In 2016, the UK-based
team plan to take the 42-foot (8.9m) vehicle to Hakskeen Pan, a dry lake
bed in South Africa, for a crack at the record breaking attempt.
Former fighter jet pilot
Royal Air Force (RAF) Wing Commander Andy Green said even designing a
car that can hold together at these blistering speeds has been a triumph
of the engineer's art.
"No rubber," he told CNN
from The Bloodhound Project headquarters in Bristol, UK. "Beyond about
450mph it's really, really hard to keep a tire on - they just get flung
off. So we have solid aluminum.
"We've been through a
huge evolution of finding something that's tough enough that would do
the job. Basically this car goes faster than a speeding bullet, so
anything that hits this is like being shot at from a gun."
The former jet ace, who
has flown combat missions over Iraq, Bosnia and Afghanistan, can lay
claim to be the only man to have broken the sound barrier in the air and
on land. In 1997, he hit 763 mph or Mach 1 in the vehicle ThrustSSC to
become the first man to break the sound barrier on land.
The Bloodhound Project
takes the land speed record a step further in a car that is part jet
fighter, part Formula 1 racer and part space rocket.
"A thousand miles an hour
at ground level is faster than any jet fighter has ever traveled in
history, so there are going to be some major challenges," Green said.
Besides three engines
delivering 135,000 horsepower, the Bloodhound is equipped with rocket
boosters to deliver the thrust necessary to get it to 1,000 mph.
"(The jet engines) on
their own will take us to 600mph or thereabouts, but to get a land speed
record, at about 350 miles an hour we turn on a rocket engine to take
us all the way through to a 1000mph," said lead designer Mark Chapman.
"The rocket is the key -- that's the difference between 750 mph and
1,000 mph."
The Bloodhound team
scoured the globe to find a desert run that could accommodate a vehicle
which, at 1,000 mph, is likely to run out of road in a matter of
seconds.
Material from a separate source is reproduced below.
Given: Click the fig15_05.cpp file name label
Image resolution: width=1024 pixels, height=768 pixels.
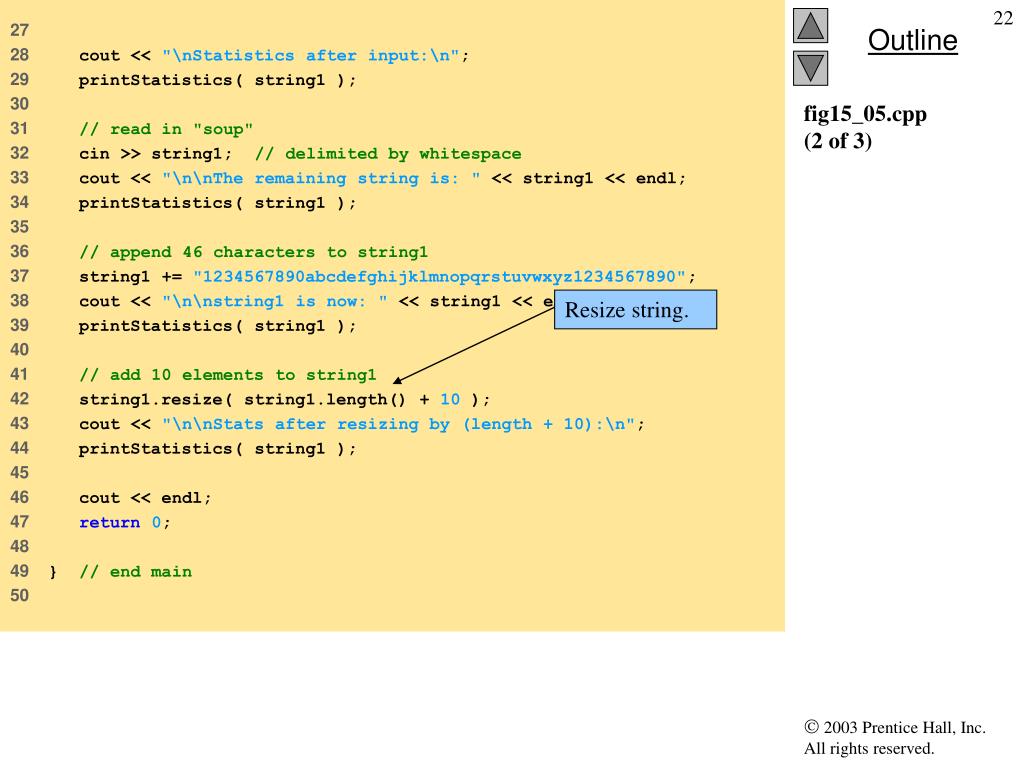Looking at the screenshot, I should (865, 115).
The requirements were a perfectly flat landscape, at least 12
miles long and two miles wide.
They eventually selected
Hakskeen Pan, in Northern Cape, South Africa where Bloodhound SSC will
cover a mile in 3.6 seconds -- equivalent to 4.5 football pitches laid
end to end every second.
Having already set the
land speed record, Green is in a good place to describe what it is like
in the cockpit of the world's fastest cars. Even so, the new challenges
presented by Bloodhound SSC sometimes leave him lost for words.
"The best single
description I've ever heard was from the late, great Art Arfons who set
three world records in the 1960s and got up to almost 600 mph.
It's hugely busy, it's very hot, it's very noisy. Apart from all those things, it should be fairly simple
Andy Green
Andy Green
"Somebody asked him one
day what it was like and he said: 'What is it like to drive a land-speed
(record)? To drive a jet car to do 600 miles an hour over the ground?
"And he said: 'It's a
bit like the taste of chocolate. If you've never had a bar of chocolate I
am really going to struggle to explain what it is like'."
Ultimately, he said, the cockpit is place of tremendous G forces, heat and vibration.
"In a land-speed car,
that's just a normal day in the office. Uncomfortable, but that's what
it's like. It's hugely busy, it's very hot, it's very noisy. Apart from
all those things, it should be fairly simple."
While the aim of the
project is to crack the magic 1,000 mph mark (the closest yet has been
an American F104 jet fighter which flew just above ground level at
988mph), Green said the ultimately the record attempt is about
instilling a sense of engineering progress in future generations.
"This about developing
technology. This is about finding out new things. This is about
exploring," he said. "And the story of engineering exploration is about
the failures and the challenges, not just about the successes."